Some people will need to eat less crap. Some people need to eat more vegetables and lay off the beans and rice a little. Some people need to put down the remote and walk 30 mins a day. Some people need to be more consistent and not expect the "weekeknd warrior" exercise plan to make them strong and fit.

Also, "less" is not automatically equivalent to "better" unless you define what you mean by those terms. And eating better is what most people probably need to worry about. Exercising will make you stronger and fitter, which may or may not make you "lose weight" depending on where you start. But being strong and fit is important in its own right.

And of course the way you eat less (and hopefully better) over time to reduce your overall calorie intake is going to be different than the way you eat less to prepare for a feast that night. They are NOT the same thing, and to trump up a sense of false indignation by pretending they are is manipulative and disingenuous.

So there.

chacha1 said...

I agree with looloo. Also:

Personally, changing WHAT I eat has an immediate and obvious effect, whereas changing HOW MUCH I eat generally only makes me cranky.

I can eat a big bowl of oatmeal for breakfast, at roughly 400 calories with my add-ins, and be completely satisfied till lunchtime.

A 400-calorie muffin, on the other hand, is "gone" in an hour.

Food volume, I've come to believe, is for most people not really negotiable. You have to have a certain volume of food (and total calories) in order to maintain good health, good energy levels, good mood, and incidentally mental function.

But while the volume of food that most people seem to be eating may not be excessive, the content of that volume is off-the-charts unbalanced. People are eating the wrong stuff.

A giant salad, packed down, is roughly the same volume as a plate of pasta. It may actually have more calories, but more of the calories are nutritive, vs the pasta, of which most of the calories are pure starch and going straight to your belly roll.

That is to say, calories that are nutritive are USED by the body. Calories that are not are STORED.

Finally, Liz T, using a provocative rhetorical question to stimulate conversation is not inherently disingenuous or manipulative.
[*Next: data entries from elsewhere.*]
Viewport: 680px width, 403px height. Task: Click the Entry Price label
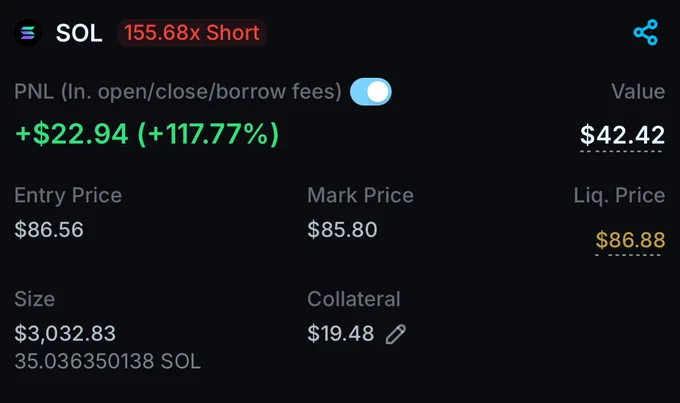68,195
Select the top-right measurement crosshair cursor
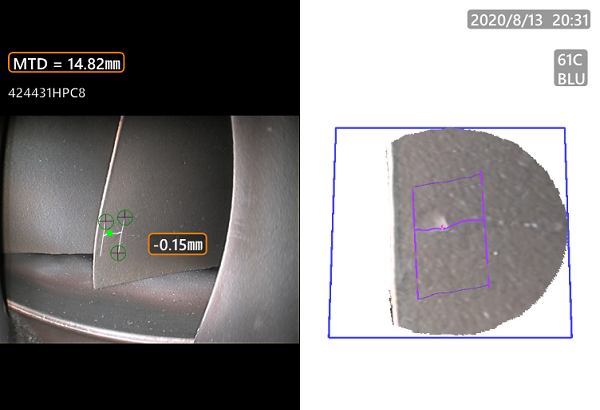 click(125, 216)
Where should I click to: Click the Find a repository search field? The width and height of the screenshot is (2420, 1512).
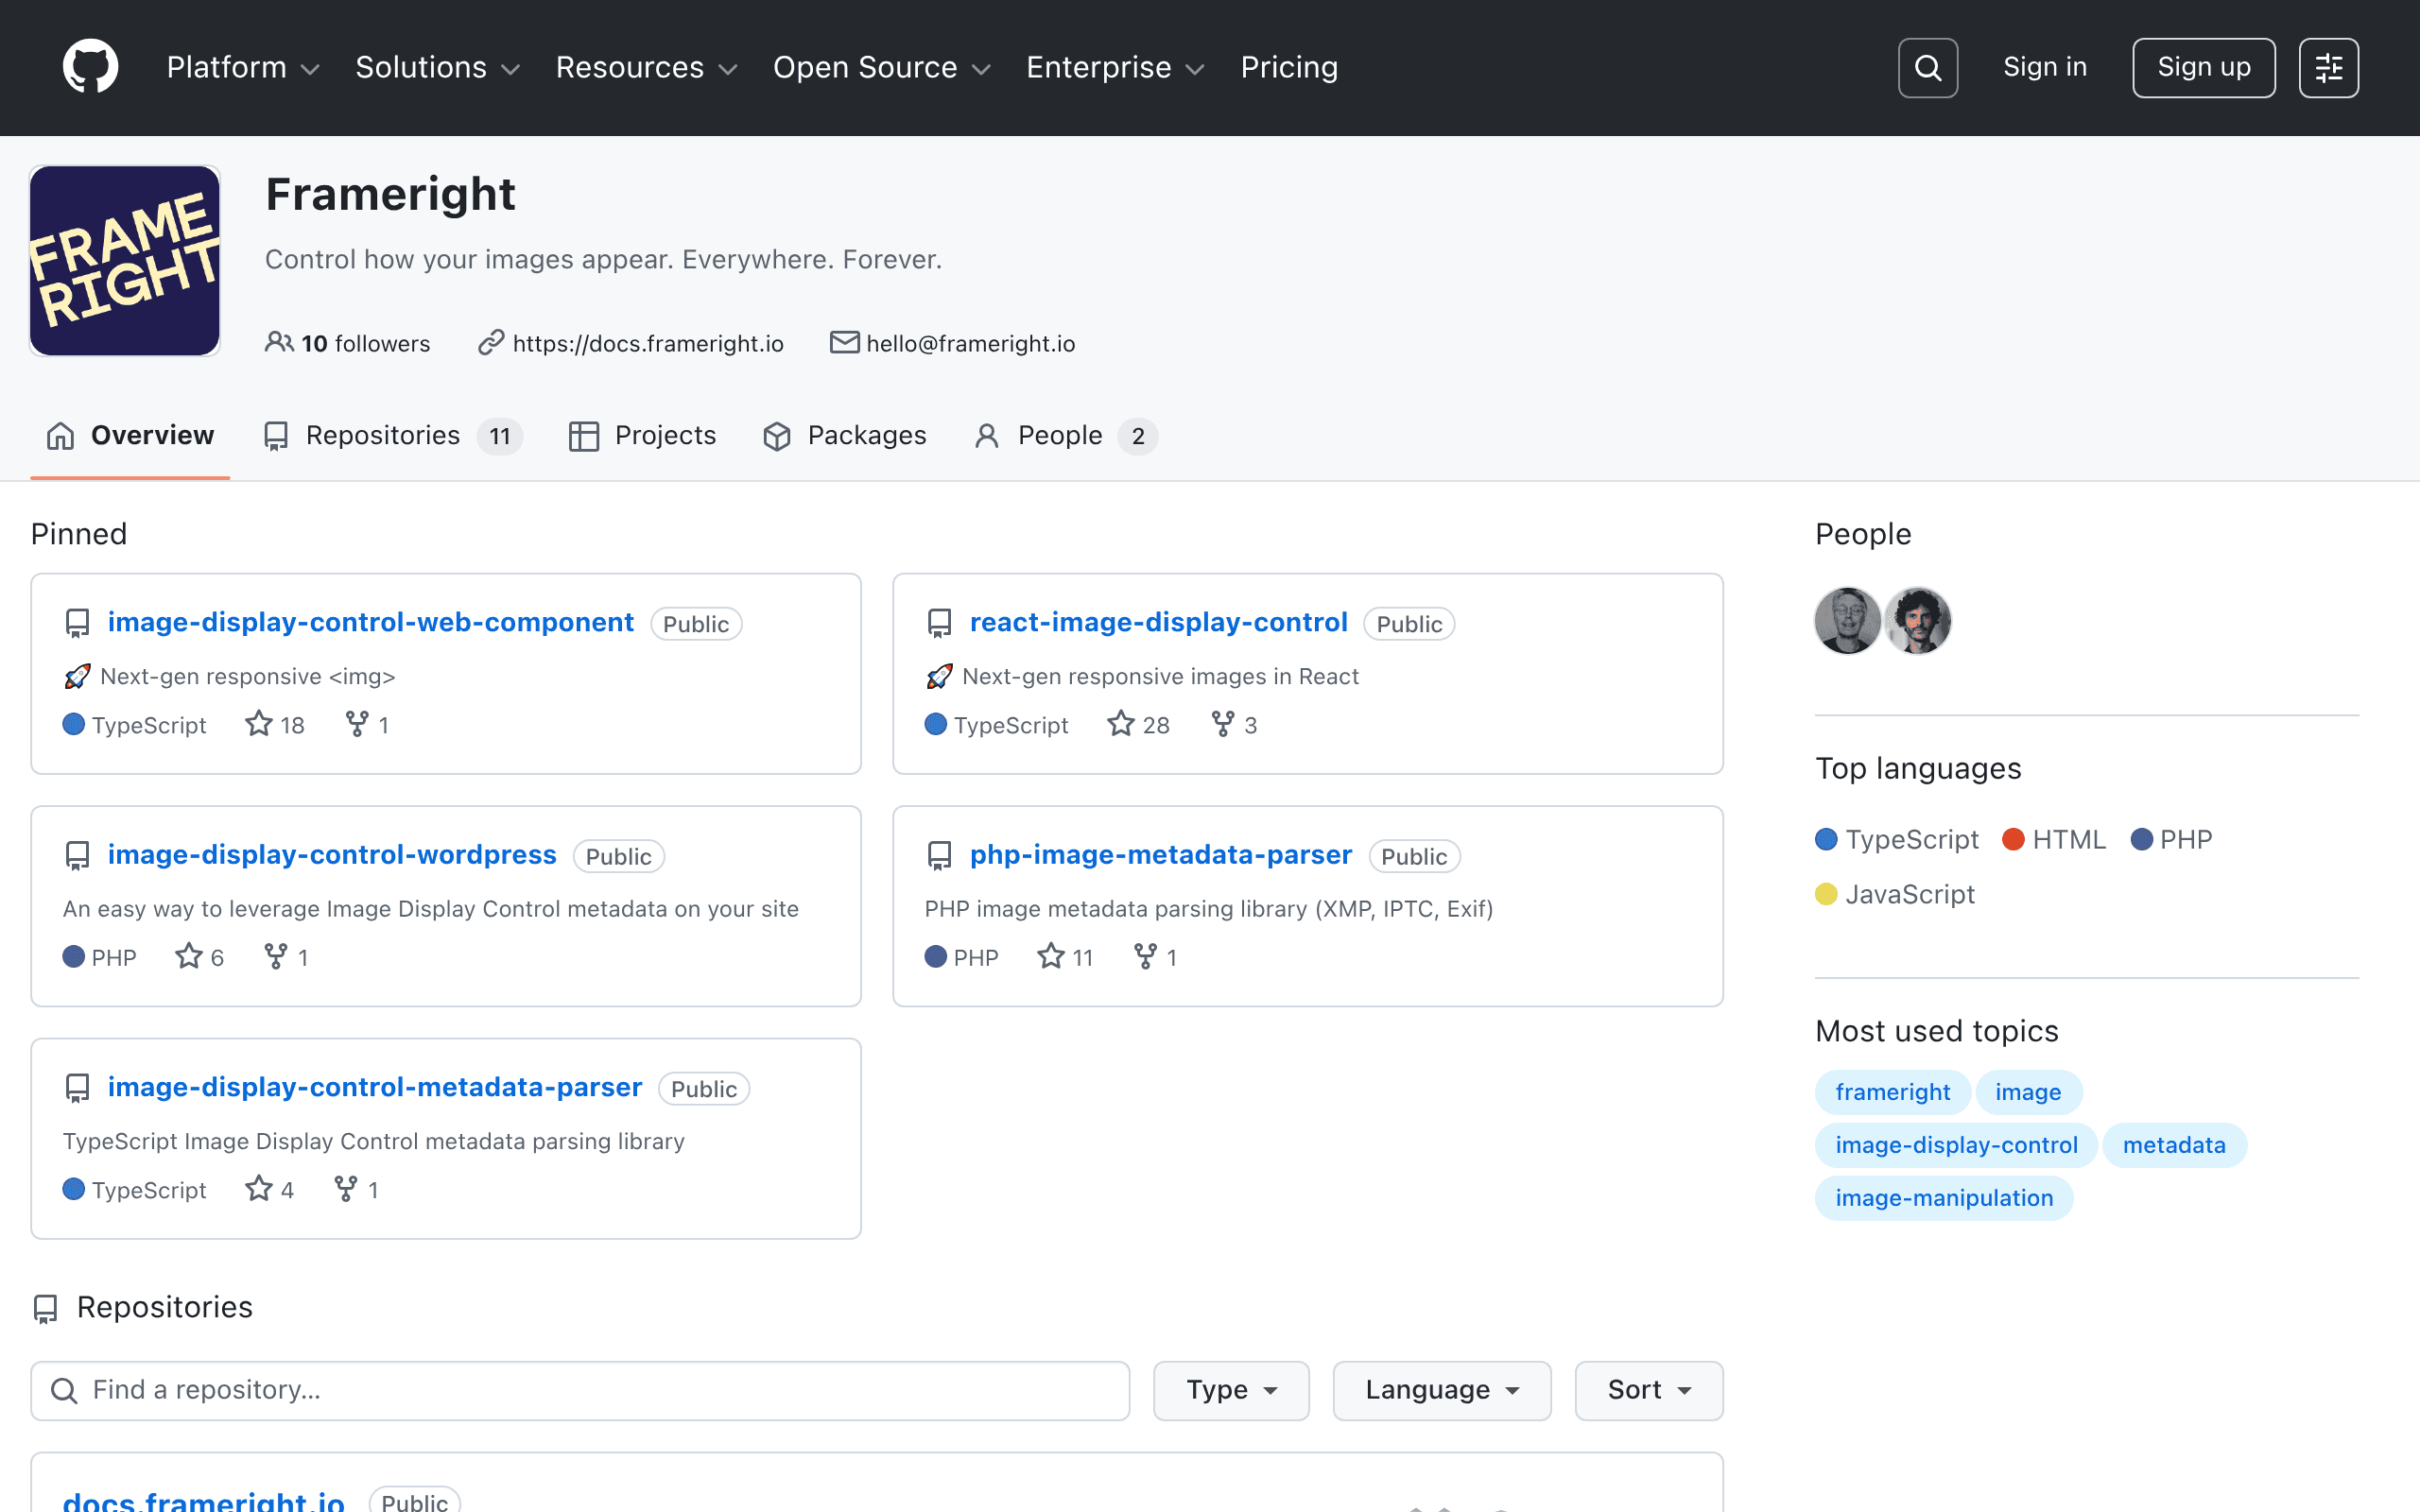pyautogui.click(x=580, y=1390)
Examine the context. Dan isn't a guy who says aggravating things just to get a rise out of people.

Joanne said...

It's interesting. Generally I've found that it's much easier for me to lose weight when I'm NOT exercising (or marathon training) because I'm less hungry and am more ok with saying no to dessert/guilty pleasure food...but I think that's more of a ME thing because I'm so used to exercising so much that I feel guilty indulging when I'm not.
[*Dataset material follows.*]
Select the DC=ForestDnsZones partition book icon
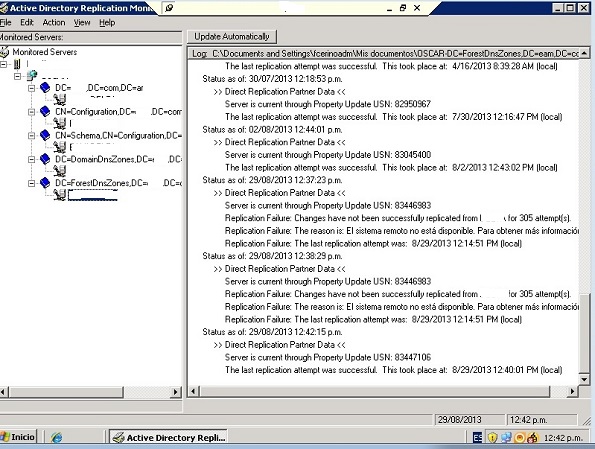The height and width of the screenshot is (449, 595). tap(45, 183)
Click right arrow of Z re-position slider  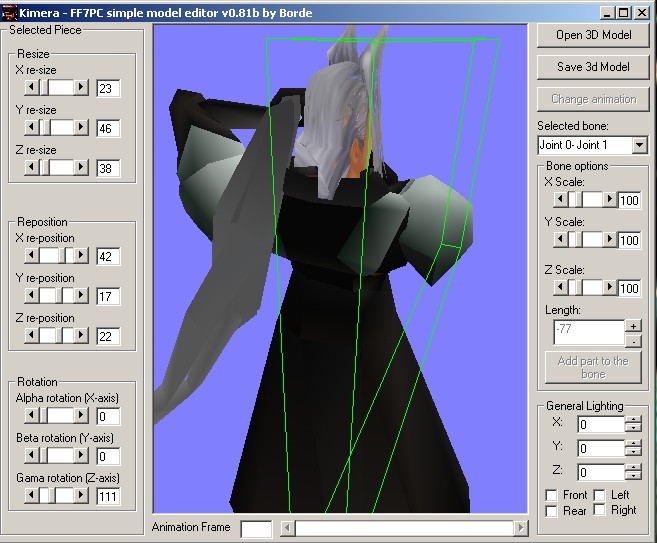click(82, 336)
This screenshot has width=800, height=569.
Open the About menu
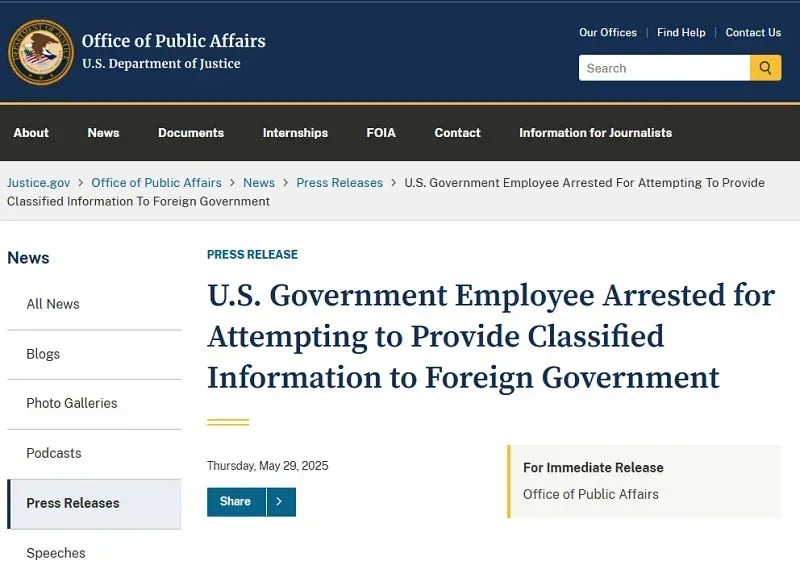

This past round of marathon training (over the summer) was the first time I actually lost weight while training. How did I do it? I stopped counting calories. I think by allowing myself to eat portions of foods and the kinds of food that I was craving (which was largely not dessert) I didn't have that empty/unsatisfied feeling in my belly/mind and didn't overeat foods I didn't really need. I guess the moral really is to eat general I cook absurdly healthy foods and have made a lifestyle out of eating healthy. You can't just "eat less" forever, so I think really everyone needs to find something that they can stick with. Feeling hungry indefinitely is just not going to do it.

Lauren said...

I agree that eating less crap and moving more than 5 minutes a day will generally cause weightloss in those who live on Dingdongs and Nintendo. BUT a consistent calorie deficit will cause thyroid downregulation and infertility in women pretty quickly. Hypothyroid states cause lack of energy and weight gain.
I liked that section of WWGF too, but IMO it needs to be quoted with the part about Lance Armstrong riding because he's thin (ie has a raging metabolism that produces extra energy to burn in movement) rather than thin because he rides.
I know in my case it's true that I want to move more when I'm feeding my body well, and have no motivation whatsoever when I don't. This is part of why the Hartwigs called their book It Starts With Food, despite being personal trainers by profession. They say: “The food you eat either makes you more healthy or less healthy. Those are your options.” Quantity only comes into play at extreme amounts or after everything else is in order.